Thursday, October 22, 2009
Geoff Livingston: "Now Is Gone": Social media replace one-way self-publishing
Geoff Livingston was one of the panelists at the “Social Media Outlook” forum at Tysons Corner Va. Oct. 14, sponsored by Potomac Tech Wire, and he mentioned his book “Now Is Gone: A Primer on New Media for Executives and Entrepreneurs,” published in Laurel MD in 2007 by Bartleby, with ISBN 978-0910155731. The book runs 194 pages, with an attractive “Milwaukee Road” yellow and black cover, paperback. The website for the book is this.
The transition from “Web 1.0” to “Web 2.0” roughly marks the development of a duality: the Web moves from being a one-way publishing platform (especially for self-publishing) embellished with the kernel of e-commerce, to a public interaction forum that restructures not just social meeting, but the whole functioning of a market economy, with public relations and marketing.
My own experience is instructive. I started by writing a book focused on trying to lift the ban on gays in the military, and found that I was developing a whole paradigm to understand the tension between individualistic and group or family-based ways of looking at moral issues. Once the paradigm is published and becomes known, it is difficult for special interests to maintain a grip on the debate, because it is “always there,” available through search engine for anyone. I maintained “running footnote” files as flat web pages to supplement the book (and put the book online). But in 2006, I basically replaced the “running footnote” maintenance with the blogs that you see today.

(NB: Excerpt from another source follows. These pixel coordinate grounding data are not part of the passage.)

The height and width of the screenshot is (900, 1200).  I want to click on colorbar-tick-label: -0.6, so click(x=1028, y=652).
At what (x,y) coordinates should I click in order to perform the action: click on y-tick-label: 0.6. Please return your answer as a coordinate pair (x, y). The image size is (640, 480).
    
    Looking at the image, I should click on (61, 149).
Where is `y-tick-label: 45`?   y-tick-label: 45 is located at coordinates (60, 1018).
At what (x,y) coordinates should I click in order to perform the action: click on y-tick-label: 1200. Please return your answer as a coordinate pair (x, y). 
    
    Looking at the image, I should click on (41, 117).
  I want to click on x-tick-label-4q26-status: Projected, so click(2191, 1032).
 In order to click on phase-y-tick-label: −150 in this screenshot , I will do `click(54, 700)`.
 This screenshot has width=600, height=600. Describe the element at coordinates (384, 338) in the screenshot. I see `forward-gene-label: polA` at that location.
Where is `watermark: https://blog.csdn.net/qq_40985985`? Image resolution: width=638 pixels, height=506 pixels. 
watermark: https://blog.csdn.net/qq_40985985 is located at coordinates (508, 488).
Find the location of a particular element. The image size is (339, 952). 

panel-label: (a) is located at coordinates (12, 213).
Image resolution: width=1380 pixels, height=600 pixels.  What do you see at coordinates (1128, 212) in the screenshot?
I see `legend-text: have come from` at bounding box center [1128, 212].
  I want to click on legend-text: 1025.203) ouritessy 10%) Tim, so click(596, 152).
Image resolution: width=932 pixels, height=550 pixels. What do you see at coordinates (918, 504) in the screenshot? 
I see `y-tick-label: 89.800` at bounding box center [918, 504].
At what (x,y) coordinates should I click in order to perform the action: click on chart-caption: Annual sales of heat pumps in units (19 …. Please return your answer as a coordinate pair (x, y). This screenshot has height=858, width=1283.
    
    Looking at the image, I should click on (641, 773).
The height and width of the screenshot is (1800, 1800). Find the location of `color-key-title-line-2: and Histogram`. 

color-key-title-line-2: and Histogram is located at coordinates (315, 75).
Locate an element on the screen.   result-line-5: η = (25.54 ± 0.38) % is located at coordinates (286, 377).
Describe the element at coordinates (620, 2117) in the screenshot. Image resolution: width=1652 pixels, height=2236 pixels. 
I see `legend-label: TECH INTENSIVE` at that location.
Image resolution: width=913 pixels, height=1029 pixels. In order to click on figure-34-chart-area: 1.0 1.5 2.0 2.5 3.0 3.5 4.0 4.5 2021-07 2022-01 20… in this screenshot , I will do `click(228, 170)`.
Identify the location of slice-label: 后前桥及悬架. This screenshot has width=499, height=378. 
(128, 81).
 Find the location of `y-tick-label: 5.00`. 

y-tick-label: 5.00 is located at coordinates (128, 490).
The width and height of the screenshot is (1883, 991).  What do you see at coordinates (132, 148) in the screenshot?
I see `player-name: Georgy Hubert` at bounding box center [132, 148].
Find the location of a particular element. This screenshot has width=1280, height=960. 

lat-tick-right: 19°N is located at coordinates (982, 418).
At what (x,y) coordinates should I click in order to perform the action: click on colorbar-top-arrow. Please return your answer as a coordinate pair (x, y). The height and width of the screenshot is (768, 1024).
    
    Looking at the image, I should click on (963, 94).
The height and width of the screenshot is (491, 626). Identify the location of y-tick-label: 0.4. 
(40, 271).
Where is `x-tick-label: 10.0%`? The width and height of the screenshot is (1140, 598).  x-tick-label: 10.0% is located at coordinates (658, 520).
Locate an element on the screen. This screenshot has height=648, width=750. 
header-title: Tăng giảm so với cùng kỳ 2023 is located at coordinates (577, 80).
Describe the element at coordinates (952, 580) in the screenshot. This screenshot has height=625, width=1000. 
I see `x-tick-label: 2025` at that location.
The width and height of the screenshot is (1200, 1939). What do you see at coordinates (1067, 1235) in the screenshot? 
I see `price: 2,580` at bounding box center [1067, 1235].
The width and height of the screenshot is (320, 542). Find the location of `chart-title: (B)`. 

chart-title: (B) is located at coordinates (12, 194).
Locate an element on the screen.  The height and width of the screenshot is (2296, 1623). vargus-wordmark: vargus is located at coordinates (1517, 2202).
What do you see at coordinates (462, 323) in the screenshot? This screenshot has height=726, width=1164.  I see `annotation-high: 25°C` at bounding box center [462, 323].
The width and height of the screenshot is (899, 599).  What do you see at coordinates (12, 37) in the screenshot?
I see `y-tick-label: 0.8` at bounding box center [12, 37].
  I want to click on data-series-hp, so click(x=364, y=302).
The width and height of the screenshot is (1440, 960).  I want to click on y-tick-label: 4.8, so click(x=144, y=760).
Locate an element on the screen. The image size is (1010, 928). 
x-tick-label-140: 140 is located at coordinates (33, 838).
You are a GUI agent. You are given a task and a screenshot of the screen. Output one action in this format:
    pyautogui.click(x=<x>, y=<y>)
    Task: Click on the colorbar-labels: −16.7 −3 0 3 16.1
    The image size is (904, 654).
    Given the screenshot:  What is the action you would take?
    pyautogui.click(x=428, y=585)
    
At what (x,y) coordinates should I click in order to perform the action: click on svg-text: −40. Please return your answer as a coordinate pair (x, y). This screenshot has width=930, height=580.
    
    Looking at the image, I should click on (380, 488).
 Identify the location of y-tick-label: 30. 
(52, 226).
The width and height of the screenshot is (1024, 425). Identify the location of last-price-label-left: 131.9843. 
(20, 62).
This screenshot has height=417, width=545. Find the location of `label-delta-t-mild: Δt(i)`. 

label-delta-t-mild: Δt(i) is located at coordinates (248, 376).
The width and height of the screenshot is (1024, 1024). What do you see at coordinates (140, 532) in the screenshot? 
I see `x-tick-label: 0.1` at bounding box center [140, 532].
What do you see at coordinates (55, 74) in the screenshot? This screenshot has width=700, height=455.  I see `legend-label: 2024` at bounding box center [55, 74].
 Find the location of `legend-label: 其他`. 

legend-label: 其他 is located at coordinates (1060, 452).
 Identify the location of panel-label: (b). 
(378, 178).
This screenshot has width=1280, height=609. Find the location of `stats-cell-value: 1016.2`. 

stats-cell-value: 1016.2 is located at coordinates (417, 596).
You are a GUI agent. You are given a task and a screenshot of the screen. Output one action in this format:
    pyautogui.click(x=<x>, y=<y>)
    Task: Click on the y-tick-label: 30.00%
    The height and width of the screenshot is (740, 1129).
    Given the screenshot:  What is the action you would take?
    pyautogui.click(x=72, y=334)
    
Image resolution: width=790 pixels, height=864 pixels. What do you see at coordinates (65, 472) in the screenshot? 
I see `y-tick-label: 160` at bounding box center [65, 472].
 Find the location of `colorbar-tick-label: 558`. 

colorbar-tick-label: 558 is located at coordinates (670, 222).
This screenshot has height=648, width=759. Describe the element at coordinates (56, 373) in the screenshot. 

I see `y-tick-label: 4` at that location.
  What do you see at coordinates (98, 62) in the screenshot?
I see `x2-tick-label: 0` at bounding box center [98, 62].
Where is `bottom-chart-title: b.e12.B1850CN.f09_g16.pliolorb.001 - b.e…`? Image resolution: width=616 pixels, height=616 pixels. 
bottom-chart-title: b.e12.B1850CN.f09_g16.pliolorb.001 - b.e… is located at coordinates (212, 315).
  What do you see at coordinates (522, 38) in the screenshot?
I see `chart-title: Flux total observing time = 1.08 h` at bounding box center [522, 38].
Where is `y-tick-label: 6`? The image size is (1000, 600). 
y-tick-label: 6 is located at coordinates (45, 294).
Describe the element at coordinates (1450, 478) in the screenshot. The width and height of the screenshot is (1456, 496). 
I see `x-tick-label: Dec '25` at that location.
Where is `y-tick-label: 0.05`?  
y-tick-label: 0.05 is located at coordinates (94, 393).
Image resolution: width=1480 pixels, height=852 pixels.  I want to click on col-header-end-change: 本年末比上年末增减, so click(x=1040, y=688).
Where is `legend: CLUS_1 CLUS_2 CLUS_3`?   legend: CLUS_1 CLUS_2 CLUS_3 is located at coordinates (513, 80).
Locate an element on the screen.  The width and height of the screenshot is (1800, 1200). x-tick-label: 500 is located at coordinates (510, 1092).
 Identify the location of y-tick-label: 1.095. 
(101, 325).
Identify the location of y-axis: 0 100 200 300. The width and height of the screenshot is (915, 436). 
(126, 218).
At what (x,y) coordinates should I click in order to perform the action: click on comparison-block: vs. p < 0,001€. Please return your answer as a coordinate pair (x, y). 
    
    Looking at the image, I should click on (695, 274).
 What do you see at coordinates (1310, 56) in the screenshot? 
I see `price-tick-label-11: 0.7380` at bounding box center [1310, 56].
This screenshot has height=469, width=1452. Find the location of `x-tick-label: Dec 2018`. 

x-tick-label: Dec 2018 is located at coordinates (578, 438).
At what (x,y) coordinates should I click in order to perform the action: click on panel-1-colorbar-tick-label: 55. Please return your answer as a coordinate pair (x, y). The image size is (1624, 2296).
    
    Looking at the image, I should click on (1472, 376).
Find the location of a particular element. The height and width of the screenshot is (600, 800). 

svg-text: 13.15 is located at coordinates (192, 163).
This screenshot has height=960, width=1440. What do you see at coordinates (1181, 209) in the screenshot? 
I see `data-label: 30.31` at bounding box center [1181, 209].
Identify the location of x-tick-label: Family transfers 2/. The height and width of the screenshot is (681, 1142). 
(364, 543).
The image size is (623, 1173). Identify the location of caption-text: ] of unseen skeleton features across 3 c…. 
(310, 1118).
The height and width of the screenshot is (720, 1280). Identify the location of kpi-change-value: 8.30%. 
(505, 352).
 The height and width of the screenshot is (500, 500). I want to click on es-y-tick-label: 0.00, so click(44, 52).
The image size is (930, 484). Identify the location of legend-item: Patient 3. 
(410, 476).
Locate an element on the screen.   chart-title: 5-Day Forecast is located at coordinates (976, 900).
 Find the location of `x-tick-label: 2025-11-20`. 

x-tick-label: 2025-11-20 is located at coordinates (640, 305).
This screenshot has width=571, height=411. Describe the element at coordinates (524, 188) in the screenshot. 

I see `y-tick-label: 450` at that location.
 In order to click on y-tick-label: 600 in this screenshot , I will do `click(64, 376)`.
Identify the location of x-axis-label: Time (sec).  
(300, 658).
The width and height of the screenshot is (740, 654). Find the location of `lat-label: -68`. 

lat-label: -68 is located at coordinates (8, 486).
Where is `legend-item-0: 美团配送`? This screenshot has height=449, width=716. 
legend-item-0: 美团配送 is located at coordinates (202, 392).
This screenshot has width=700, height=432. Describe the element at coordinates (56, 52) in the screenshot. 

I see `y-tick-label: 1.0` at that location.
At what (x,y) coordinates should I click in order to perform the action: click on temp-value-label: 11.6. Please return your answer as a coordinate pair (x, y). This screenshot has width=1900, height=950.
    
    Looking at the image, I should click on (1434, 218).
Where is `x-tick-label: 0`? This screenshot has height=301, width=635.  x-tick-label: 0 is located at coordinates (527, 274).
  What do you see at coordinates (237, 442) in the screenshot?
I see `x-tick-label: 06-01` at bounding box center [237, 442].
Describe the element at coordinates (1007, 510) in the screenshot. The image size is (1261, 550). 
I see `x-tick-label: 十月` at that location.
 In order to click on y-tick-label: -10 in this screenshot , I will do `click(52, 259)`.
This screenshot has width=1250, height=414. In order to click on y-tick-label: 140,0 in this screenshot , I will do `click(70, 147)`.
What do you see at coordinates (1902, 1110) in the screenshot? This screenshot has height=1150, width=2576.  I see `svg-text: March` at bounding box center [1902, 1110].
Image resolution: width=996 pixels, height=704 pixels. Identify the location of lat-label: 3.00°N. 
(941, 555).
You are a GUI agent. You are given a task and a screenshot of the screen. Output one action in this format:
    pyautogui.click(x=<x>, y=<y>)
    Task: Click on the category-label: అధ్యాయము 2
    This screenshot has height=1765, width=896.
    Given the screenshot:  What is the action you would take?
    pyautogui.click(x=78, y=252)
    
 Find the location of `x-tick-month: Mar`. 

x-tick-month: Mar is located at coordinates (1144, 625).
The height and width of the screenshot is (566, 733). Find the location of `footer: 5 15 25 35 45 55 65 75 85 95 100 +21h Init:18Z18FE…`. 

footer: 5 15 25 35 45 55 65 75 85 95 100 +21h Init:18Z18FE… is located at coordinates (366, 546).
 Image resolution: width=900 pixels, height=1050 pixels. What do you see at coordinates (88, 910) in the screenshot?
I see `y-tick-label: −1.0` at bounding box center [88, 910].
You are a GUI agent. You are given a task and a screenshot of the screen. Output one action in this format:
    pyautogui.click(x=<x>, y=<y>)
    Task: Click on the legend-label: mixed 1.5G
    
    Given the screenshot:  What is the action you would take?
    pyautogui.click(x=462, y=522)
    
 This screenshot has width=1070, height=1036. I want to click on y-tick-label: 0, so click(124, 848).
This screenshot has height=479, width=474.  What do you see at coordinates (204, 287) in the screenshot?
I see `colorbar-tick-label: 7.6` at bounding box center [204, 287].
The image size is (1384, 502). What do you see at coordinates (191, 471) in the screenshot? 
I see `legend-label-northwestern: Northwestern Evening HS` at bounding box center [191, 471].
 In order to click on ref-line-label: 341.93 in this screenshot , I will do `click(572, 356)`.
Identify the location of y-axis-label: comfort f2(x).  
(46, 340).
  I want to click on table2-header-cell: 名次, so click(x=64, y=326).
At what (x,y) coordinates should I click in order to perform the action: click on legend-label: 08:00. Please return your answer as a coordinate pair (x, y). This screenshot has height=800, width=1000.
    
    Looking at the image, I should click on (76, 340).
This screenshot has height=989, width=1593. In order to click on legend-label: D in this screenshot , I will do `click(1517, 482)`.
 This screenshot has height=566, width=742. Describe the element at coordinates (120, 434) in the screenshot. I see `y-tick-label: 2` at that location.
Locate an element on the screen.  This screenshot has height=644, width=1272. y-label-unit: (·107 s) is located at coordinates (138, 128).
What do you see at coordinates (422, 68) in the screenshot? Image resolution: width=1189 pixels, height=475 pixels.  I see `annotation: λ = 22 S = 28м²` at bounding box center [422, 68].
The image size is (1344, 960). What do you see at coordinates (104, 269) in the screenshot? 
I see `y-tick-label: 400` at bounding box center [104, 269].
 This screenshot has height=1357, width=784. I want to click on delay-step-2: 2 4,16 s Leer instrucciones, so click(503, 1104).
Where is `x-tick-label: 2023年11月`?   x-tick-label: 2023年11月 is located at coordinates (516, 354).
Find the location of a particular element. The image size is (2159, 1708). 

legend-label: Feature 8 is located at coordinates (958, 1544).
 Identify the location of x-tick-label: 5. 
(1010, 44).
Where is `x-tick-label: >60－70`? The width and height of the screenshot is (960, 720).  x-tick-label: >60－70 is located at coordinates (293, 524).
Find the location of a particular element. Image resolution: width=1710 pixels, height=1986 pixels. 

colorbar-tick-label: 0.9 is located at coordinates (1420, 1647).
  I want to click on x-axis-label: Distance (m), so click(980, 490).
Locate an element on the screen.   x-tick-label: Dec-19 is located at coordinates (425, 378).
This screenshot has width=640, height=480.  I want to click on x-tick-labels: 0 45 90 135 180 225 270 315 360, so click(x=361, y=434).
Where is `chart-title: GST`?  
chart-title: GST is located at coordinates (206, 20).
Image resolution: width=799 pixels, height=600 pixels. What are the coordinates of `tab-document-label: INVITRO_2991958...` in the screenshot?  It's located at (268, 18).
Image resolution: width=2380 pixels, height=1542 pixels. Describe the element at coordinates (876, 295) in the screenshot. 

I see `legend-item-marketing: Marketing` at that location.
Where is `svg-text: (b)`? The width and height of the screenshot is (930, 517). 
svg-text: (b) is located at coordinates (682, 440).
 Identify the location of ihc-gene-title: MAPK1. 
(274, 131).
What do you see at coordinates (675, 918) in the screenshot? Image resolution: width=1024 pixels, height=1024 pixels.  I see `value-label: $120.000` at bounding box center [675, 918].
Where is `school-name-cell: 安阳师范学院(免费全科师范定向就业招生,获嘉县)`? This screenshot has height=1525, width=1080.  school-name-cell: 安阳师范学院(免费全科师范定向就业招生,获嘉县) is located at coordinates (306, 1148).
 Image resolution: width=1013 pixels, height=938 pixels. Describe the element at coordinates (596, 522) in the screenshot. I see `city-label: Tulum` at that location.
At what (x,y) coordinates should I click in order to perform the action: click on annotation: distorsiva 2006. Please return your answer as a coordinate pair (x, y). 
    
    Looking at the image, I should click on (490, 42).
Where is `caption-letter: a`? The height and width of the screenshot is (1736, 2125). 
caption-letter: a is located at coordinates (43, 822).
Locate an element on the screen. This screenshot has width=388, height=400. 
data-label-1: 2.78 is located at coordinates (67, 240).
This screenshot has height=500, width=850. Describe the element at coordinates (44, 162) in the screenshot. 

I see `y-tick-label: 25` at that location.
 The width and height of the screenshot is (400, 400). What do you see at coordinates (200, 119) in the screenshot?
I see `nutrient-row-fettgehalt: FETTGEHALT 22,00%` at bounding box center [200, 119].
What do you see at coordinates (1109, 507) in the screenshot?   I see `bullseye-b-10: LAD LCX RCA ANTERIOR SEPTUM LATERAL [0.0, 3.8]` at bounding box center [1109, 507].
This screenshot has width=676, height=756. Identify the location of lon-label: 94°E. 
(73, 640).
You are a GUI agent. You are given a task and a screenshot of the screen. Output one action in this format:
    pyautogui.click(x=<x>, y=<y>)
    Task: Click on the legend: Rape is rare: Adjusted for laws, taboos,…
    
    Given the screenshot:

But the Web 2.0 approach to repealing “don’t ask don’t tell” would support the “special interest” way of doing things: you use social media to find and grow like-minded people, raise money (organizations call this “development”) and make your cause socially, rather than just intellectually, compelling. Indeed, the social aspect of this problem (DADT) is in practice much harder than the intellectual part (it’s pretty easy to knock down the old arguments for the military ban, that is).
Indeed, the media has presented many ways in which the Web is used for charitable giving and organizing volunteer and relief efforts (as after Hurricane Katrina).
When I wrote my book and first created my site in 1997, I regarded my “work life” and “expressive life” as separate, the latter as almost my “private life” (even despite my Minneapolis television appearances in early 1998). Social media, however, force “unification” of one’s “online reputation.”
The book includes an introduction by Brian Solis, and some “Best of the Buzz Bin Interviews” with Shel Holtz, Toby Bloomberg, Todd Derfen, Brian Oberkirch, Laura Ries, Kami Watse Huyse, and Scott Baradell. It’s interesting to me that the Additional Reading Lists gives Rebecca Blood’s “The Weblog Handbook” but not Nancy Flynn’s American Management Association guide “Blog Rules: A Business Guide to Managing Policy, Public Relations, and Legal Issues" (006).